Apesar de possuir ótimas cenas de ação e tensão - além de contar com belíssimas locações paradisíacas -, o início da trama acaba sendo bem fraco ao se centrar na narradora Tokio (Úrsula Corberó, uma das personagens com as camadas mais rasas da série), cuja motivação pessoal acarreta justamente no sequestro de Rio. Tudo acontece rápido demais para que possamos nos colocar em seu lugar, por mais que já saibamos que a personagem é aventureira e é apaixonada pela liberdade, mesmo também amando seu companheiro. A boa notícia (ótima, na verdade) é que, graças às atitudes impensadas de Tokio, a trama consegue incluir o cativante Berlim novamente nos holofotes. Desta vez, no passado.
As idas e voltas no tempo fortalecem a história do novo roubo à medida que vamos conhecendo Palermo, amigo de Berlim, e toda a ideia do assalto em si. Da mesma forma que os mínimos detalhes do plano de Professor pareciam perfeitos, o projeto que Berlim criou com dedicação também funcionava perfeitamente - mas somente em teoria, visto que seu plano é consumado com uma pressa que inviabiliza a perfeição que Professor tanto valoriza. O desespero e a imprevisibilidade dão as caras em La Casa de Papel com muito mais intensidade nesta temporada, especialmente diante da motivação do personagem em unir novamente sua equipe a fim de garantir a segurança de Rio - por mais que saiba que todos os riscos reaparecerão em dobro agora. Como líder, Professor continua demonstrando sua onipresença na execução do plano, mas agora também o vemos na companhia de Lisboa (Itziar Ituño) e com a necessidade de lidar diretamente com seu passado.
A 3ª temporada de La Casa de Papel cede mais espaço para Nairobi (Alba Flores) brilhar com seu protagonismo marcante e que também apresenta uma das construções de personagem mais interessantes. Há muita força nos diálogos entre Berlim e Salvador/Professor, dois irmãos que se unem sobretudo na genialidade da composição de planos mirabolantes, e também na atenção a personagens como Helsinki (Darko Peric), que ganha traços comoventes. As relações entre os personagens remanescentes neste segundo roubo estão realmente mais próximas e humanas, fato este determinante para elevar a carga dramática em momentos pontuais, mas certeiros.
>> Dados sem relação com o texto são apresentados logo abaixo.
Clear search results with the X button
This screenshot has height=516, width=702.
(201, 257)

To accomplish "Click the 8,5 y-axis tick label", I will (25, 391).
Independentemente de seguir a cartilha já conhecida de perseguição entre o lado do governo e o dos assaltantes sem entregar nenhuma mudança drástica, La Casa de Papel não se alonga tanto em alguns assuntos repetitivos para se dedicar a uma nova perspectiva de um plano que poderia ser exatamente igual ao anterior, mas acaba sendo algo completamente diferente. A graça da nova temporada se encontra na abordagem mais realista e brutal do que realmente pode acontecer em um roubo que não se resume apenas no ouro conquistado, mas se firma a partir das escolhas de quem está ao redor dele. Com uma season finale de ações e resultados chocantes, é certo dizer que os eventos da futura temporada não serão só mais um ato de resistência. Serão atos de defesa.